REQUIRED WORK:
For the entries below, the result should be an exact transcription of the lines from the one with "You are a computer-use agent. Screen dimensions: 1200x675" up to and including the one with "Visit the MagicISO", and only those.

[Stored items]
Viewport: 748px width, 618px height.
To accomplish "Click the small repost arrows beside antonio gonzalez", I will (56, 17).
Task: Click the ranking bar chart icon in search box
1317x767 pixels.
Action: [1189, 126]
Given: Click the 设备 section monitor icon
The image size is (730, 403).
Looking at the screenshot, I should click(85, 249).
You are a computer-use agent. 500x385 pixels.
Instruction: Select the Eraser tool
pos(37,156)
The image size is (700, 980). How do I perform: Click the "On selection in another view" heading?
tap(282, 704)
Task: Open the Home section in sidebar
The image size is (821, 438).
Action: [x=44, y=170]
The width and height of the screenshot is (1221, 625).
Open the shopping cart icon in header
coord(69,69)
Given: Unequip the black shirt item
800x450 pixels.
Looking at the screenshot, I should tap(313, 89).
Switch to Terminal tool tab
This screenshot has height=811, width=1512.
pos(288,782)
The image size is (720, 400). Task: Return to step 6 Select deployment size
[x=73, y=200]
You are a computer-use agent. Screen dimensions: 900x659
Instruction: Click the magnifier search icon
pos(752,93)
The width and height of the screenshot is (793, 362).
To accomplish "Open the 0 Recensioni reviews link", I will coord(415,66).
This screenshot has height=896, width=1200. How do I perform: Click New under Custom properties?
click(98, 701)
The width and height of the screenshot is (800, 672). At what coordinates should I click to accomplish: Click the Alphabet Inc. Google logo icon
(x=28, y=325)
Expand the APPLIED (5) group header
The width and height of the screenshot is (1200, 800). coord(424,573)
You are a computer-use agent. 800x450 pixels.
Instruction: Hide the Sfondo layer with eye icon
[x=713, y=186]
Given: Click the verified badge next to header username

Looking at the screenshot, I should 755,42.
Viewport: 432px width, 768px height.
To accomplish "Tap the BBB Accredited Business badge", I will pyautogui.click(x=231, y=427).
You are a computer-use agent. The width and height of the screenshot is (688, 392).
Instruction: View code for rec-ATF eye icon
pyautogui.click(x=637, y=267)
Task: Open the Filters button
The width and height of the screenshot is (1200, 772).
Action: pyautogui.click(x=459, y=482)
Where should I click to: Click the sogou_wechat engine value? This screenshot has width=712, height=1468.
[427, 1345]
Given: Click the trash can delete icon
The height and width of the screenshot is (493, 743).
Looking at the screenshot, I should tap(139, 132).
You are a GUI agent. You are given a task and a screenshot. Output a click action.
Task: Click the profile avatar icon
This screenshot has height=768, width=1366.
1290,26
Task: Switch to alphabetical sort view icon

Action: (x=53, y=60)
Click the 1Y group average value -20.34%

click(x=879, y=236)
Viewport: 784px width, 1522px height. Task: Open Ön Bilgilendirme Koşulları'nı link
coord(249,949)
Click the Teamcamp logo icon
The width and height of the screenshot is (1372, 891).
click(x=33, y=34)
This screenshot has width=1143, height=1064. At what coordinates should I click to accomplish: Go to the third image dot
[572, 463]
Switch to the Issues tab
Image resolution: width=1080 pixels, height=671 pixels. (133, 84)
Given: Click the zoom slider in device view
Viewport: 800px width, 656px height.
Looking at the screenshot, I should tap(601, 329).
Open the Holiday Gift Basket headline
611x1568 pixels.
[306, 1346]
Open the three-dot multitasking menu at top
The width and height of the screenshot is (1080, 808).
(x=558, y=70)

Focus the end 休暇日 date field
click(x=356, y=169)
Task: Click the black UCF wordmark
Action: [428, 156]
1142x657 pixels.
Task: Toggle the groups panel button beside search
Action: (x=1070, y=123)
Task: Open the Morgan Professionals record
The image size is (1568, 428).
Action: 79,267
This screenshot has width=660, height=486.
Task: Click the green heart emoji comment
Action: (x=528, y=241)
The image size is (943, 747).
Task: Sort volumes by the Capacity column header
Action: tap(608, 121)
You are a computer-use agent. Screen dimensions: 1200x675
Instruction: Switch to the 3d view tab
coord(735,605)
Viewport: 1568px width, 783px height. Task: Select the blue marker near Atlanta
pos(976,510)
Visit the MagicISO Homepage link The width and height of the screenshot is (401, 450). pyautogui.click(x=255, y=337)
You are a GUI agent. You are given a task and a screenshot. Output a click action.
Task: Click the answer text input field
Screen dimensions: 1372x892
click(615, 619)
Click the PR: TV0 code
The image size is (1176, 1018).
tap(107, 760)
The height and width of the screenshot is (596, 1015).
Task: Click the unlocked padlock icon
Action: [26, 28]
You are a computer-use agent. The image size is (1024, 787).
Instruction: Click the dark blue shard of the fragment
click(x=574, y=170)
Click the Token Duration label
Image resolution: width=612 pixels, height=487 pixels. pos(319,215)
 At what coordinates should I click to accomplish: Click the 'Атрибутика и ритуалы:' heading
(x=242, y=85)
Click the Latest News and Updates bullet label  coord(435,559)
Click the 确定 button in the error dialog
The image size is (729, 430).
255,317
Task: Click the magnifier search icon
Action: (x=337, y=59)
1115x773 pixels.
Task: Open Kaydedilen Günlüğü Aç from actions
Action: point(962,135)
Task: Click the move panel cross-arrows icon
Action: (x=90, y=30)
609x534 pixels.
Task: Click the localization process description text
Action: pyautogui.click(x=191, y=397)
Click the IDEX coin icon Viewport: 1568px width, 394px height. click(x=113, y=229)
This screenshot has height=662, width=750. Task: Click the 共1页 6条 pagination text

WRITTEN RESPONSE:
You are a computer-use agent. Screen dimensions: 1200x675
Instruction: Switch to the 3d view tab
coord(735,605)
Viewport: 1568px width, 783px height. Task: Select the blue marker near Atlanta
pos(976,510)
Visit the MagicISO Homepage link The width and height of the screenshot is (401, 450). pyautogui.click(x=255, y=337)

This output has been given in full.